25

La diferencia entre Aqaba y Elat fue lo primero que la conmocionó al desembocar en la suave pendiente que conducía la carretera hasta la primera de ellas. Una diferencia basada en el perfil urbano de dos mundos opuestos, mucho más moderno el israelí, mucho más primitivo el jordano. La frontera era invisible. Una línea hasta el mar. La realidad no, era más que visible. A su derecha bullía un horizonte lejano para los que se encontraban a la izquierda. -¡Aqaba! -saludó Resh ajeno a ello. Buscaron un hotel. Lo encontraron cerca de la playa, el Intercontinental. Un hombre jordano y una mujer extranjera, joven, viajando solos y pidiendo habitaciones separadas fue de nuevo motivo de miradas en apariencia casuales pero cargadas de intenciones. La habitación era cómoda, con pocos detalles locales y sí mucho de occidental. Un hotel tan impersonal como lo eran en España todos los que jalonaban la costa, sobre todo el Levante. Joa salió al balconcito y contempló una escena que le revolvió su condición femenina y feminista. Frente a ella, un hombre se bañaba con tres niños.
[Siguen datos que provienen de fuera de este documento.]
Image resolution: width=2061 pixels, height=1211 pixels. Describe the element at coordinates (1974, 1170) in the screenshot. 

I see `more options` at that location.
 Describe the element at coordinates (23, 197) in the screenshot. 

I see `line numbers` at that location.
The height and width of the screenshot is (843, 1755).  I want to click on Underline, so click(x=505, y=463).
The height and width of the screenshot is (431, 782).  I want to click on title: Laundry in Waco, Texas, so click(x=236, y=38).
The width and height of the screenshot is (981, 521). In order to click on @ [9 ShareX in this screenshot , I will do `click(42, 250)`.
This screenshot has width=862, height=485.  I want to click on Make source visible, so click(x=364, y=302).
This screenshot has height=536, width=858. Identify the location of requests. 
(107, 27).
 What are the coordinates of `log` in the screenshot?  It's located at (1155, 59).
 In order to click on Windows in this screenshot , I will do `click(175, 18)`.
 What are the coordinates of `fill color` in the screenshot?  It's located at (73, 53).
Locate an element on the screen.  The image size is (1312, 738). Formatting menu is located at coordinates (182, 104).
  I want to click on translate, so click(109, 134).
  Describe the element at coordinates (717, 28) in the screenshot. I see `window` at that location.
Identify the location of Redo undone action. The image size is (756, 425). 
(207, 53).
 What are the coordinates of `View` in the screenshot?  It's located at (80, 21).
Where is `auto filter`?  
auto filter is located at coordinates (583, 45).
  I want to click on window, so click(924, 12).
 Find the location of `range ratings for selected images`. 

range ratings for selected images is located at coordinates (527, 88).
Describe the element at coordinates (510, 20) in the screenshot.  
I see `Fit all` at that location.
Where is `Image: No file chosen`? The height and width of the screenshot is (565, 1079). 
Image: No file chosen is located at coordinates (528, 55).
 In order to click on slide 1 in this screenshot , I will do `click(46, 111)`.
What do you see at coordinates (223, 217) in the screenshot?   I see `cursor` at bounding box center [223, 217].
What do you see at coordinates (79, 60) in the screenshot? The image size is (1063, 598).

Sus gritos de felicidad se escuchaban generosos. Sus risas eran todo un canto. Pero en la orilla, apretadas bajo una palmera que apenas si les daba sombra, localizó a la esposa y a otras tres niñas, vestidas de negro de arriba abajo. Desde su posición podía distinguir las caritas de las niñas, viendo muy serias y tristes cómo sus hermanos se bañaban mientras que ellas, por su condición de mujeres, se veían obligadas a esperar a que se pusiera el sol.

Entonces sí lo harían, pero sin quitarse un centímetro de su ropa.

Cerró la terraza sintiéndose incómoda y bajó al hall. Una vez más, Resh ya la esperaba.

No le dijo nada del tema. Era un buen hombre, pero quizá hiciera lo mismo con su familia si la tenía.

– ¿Dispuesta para búsqueda de Hamid?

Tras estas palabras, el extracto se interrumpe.